TEXTE SOURCE –
####################
La Mauritanie a remporté la 2ème édition du Hackathon CEDEAO sur la cybersécurité à Lomé. Quarante-trois jeunes , tous férus de la cybersécurité, champions des compétitions nationales de 11 pays de la CEDEAO et de la Mauritanie ont compéti, durant 48 heures non-stop, pour montrer leur capacité à répondre aux défis de la cybersécurité dans la sous-région. Au-delà des récompenses, le hackathon éthique de la CEDEAO participe à renforcer le talent de la jeunesse ouest-africaine sur qui, peuvent compter les Etats de la communauté, pour la sécurisation de leur cyberespace.
C’est la deuxième fois que la CEDEAO organise cette compétition régionale, pour mettre en exergue les défis à relever dans la sécurité numérique des pays de la communauté. Du 16 au 18 octobre, quarante-trois jeunes hackers, venus de 11 équipes issues d’une préqualification, ont dû faire face à des défis qu’il fallait relever en un temps record. 48 heures de hacking éthique non-stop au bout desquelles les jeunes de la Mauritanie ont fait la différence en arrivant à la première place. Le Bénin, gagnant de la première édition à Cotonou a presque failli rempiler, mais s’est retrouvé en 2ème position. Il s’est fait accompagner par son voisin direct de l’est, le Nigéria, arrivé en 3ème place.
Ces récompenses sont à la taille du défi auquel ces jeunes ont fait face durant cette compétition de hacking éthique. Co-organisatrice de l’évènement tout comme Cyber Defense Africa (CDA), l’Agence nationale de la cybersécurité (ANCy Togo) s’est dite « agréablement surprise par le niveau de compétition des participants. » Et pour cause, comme l’a confié le Directeur général de l’ANCy, le commandant Gbota Gwaliba, « les challenges ont été achetés auprès de CTFd, un acteur international qui organise des compétitions à travers le monde, avec l’exigence d’un niveau très corsé. Et malgré ce niveau très corsé, nous avons remarqué que les jeunes de la CEDEAO ont vraiment acquis une grande expérience dans ce genre de compétitions. Ils ont résolu quasiment les ¾ des challenges ; alors qu’au niveau mondial dans ces genres de cas, souvent, c’est difficilement que la moitié des défis est relevée. » Ce qui, pour le DG de l’ANCy « augure de très belles perspectives pour la cybersécurité dans la sous-région, avec le niveau de compétence que les jeunes de l’espace communautaire commencent à avoir. »
####################
EXTRAIT DE DONNÉES –
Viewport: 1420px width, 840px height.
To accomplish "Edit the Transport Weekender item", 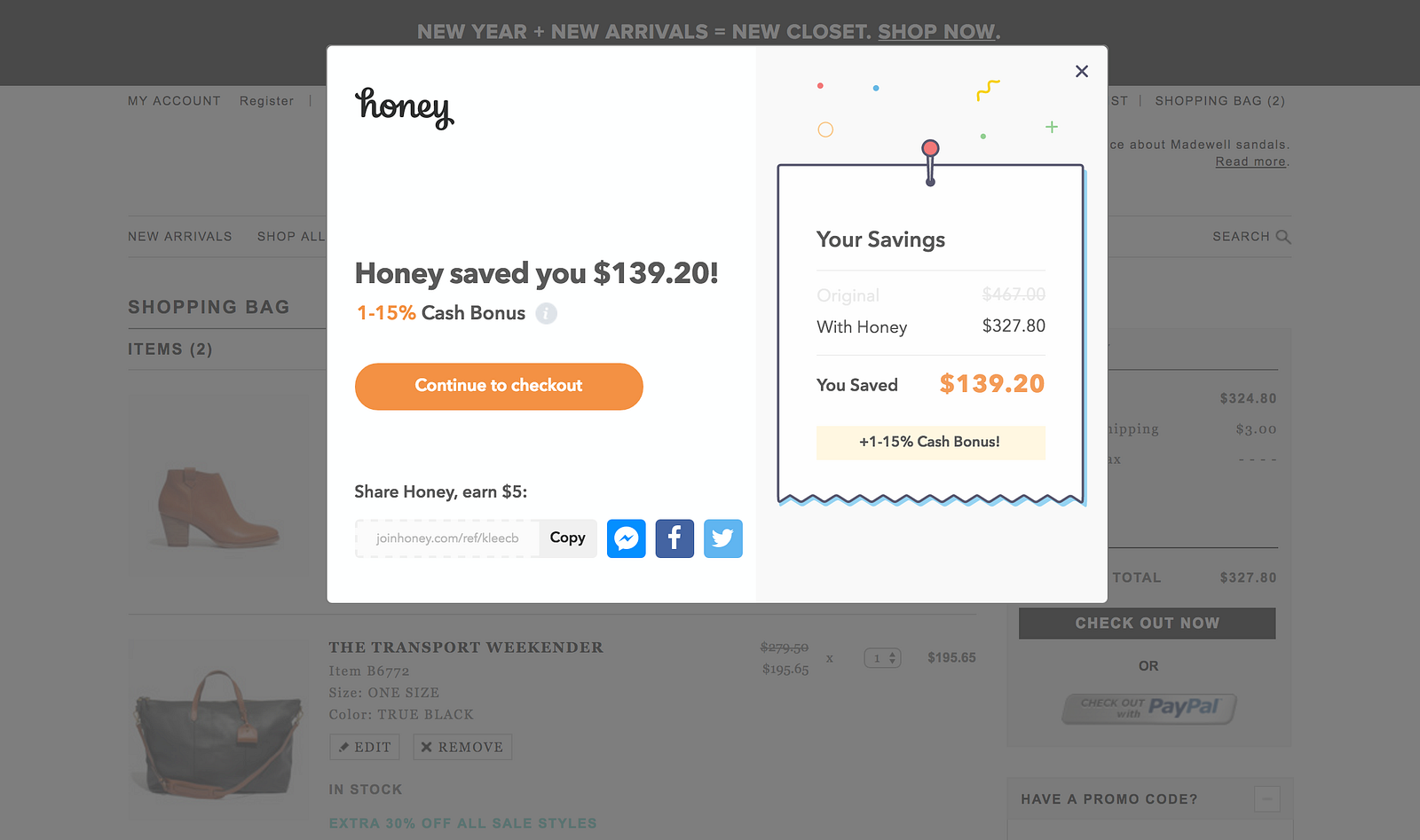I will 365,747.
####################
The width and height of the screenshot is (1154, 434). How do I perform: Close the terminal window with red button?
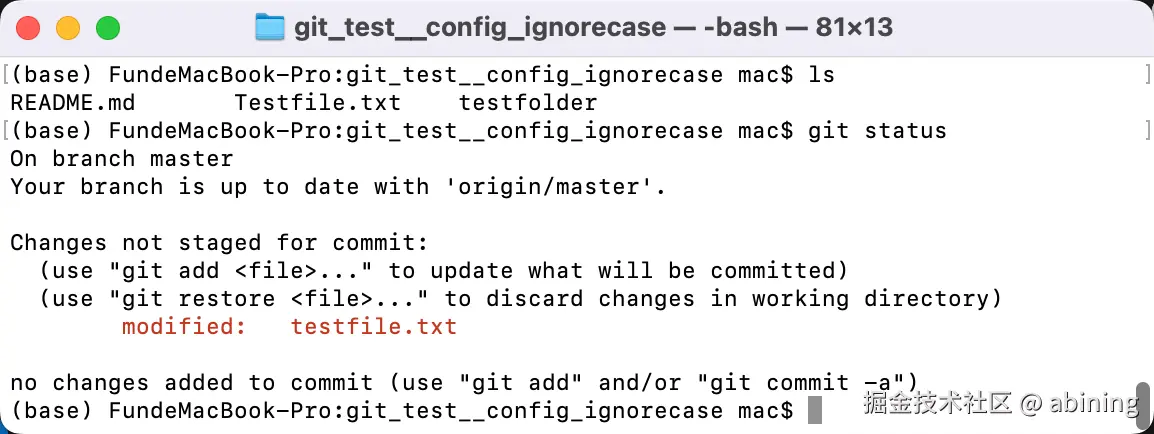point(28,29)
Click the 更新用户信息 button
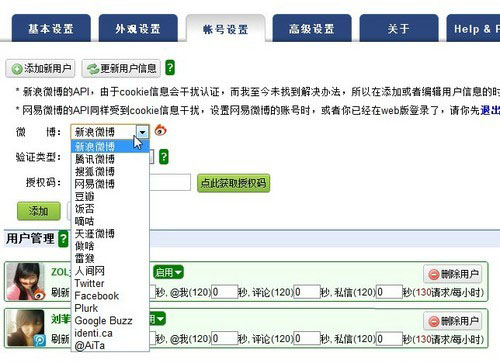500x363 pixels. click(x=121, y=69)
####################
OBJECTIF –
Ces affirmations concordent-elles avec l'article sur le hackathon de la CEDEAO ? Répondez à chacune par oui ou par non en citant à l'identique les mots décisifs de l'article.
1. Le Bénin avait remporté la première édition de la compétition.
2. La compétition a duré 72 heures.
3. Les participants ont résolu environ la moitié des challenges.

RÉSULTAT FINAL –
1. Oui : « Le Bénin, gagnant de la première édition à Cotonou »
2. Non : « 48 heures de hacking éthique non-stop »
3. Non : « Ils ont résolu quasiment les ¾ des challenges »